Returning to an in-person event this year, the American Neurological Association (ANA) annual meeting drew a strong contingent of scientists from the NeuroNetwork for Emerging Therapies to Chicago, some of whom were attending the conference for the first time.
On Sunday at the conference, ANA President Frances Jensen, M.D., FANA, FACP, chaired the Presidential Symposium, entitled “Neurologic Dark Matter: Exploring the Exposome That Drives Neurological Disorders.” This plenary session was inspired by a recent National Academy of Medicine Neuroscience Forum, the session provided an overview of what is known about neurotoxic exposures and how they lead not only to neurodevelopmental disorders but a wide range of other neurological and neurodegenerative conditions.
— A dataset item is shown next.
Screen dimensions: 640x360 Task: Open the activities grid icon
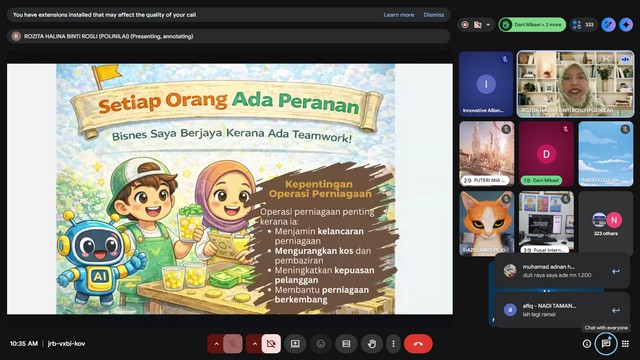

The symposium also considered the consequences of public health and medical care disparities and discussed research gaps and collaborative opportunities for neuroscientists and environmental health scientists.
“This symposium brought to light the fact that we as a neurologic community need to acknowledge the role of environment pollutants in the problems we are seeing in the nervous system,” explained Eva Feldman, M.D., Ph.D., one of the session’s featured speakers. “We have to acknowledge that there is a clear association between the exposome – what that they are calling in this seminar “dark matter” – and neurologic disease.” The exposome refers to the entirety of an individual’s environmental exposures during a lifespan — chemicals, but also factors such as psychological stress and diet.
Moderated by an incredible duo of Walter J. Koroshetz, M.D., Director of the National Institute of Neurological Disorders and Stroke (NINDS), and Rick Woychik, Ph.D., Director of the National Institute of Environmental Health Sciences (NIEHS), this session inspired by recent and emerging research revealing the exquisite sensitivity of the nervous system to environmental toxicants. Environmental neurotoxicology is a relatively new scientific area, whereas pollutants and other exposures have long been studied for their roles in neurodevelopment, other organ systems, immune disorders, and cancer.
Dr. Feldman’s own presentation, “Leveraging the Exposome for ALS Prevention,” shared the work resulting from the NeuroNetwork’s so-called ALS Moonshot, sponsored by the NIH Director’s Transformative Research Award.
“The director of the NIEHS gave a brief talk and said what’s critical is to look at the gene-time-environment intersection,” explained Dr. Feldman. “This is the hypothesis and focus of our ALS transformative grant, so it’s really come full circle.”
Another highlight of the ANA meeting was the NeuroNetwork’s bright young researchers. On Monday, Stephanie Eid, Ph.D., was awarded the Wolfe Research Prize for Identifying New Causes or Novel Treatment of Neuropathy. This prestigious honor is the top neuropathy research award to an early-career investigator, who along with the prize is asked to present a lecture at the conference.
“Stephanie winning the Wolfe Prize is confirmation of her clear scientific excellence in the field of neuropathy,” said Dr. Feldman. “Her talk was superb. What she is able to do is take fairly difficult technical concepts and explain them to a broader audience.
Afterwards, many people came up and said that because of her talk for the first time they understood the crosstalk between Schwann cells – the supporting cells of nerves – and axons, how the coupling of these two structures can support normal nerve health. But she also explained how and why they become uncoupled in diabetic neuropathy and how we can potentially develop therapies to restore the coupling. She really did a beautiful job and really explained her science well.”
What is it like to win such an award?
“It is an absolute honor to receive the Wolfe research prize from the ANA at this stage of my career,” explained Dr. Eid. “The recognition is incredibly encouraging and serves as a challenge to continue to focus on the most meaningful problems, develop disease-modifying therapies and improve patients' quality of life. I was humbled to share the stage with leading researchers across all fields of neurology and neuroscience.”
Recognition of the NeuroNetwork’s efforts didn’t end there. r lab members were chosen to present their research during poster presentations.
One such example is Mohamed Noureldein, Ph.D., who received immensely positive feedback for his talk on how energy utilization in the brain is orchestrated by different cell types and how obesity and diabetes disrupt this.
“My favorite thing about the ANA is that it includes both basic scientists and clinicians,” explained Dr. Noureldein. “This is so important as it gives a perspective on translational research and how science evolves from the bench to bedside.”
Benjamin Murdock, Ph.D., also presented a poster: “Immune Changes Precede Amyotrophic Lateral Sclerosis Progression.”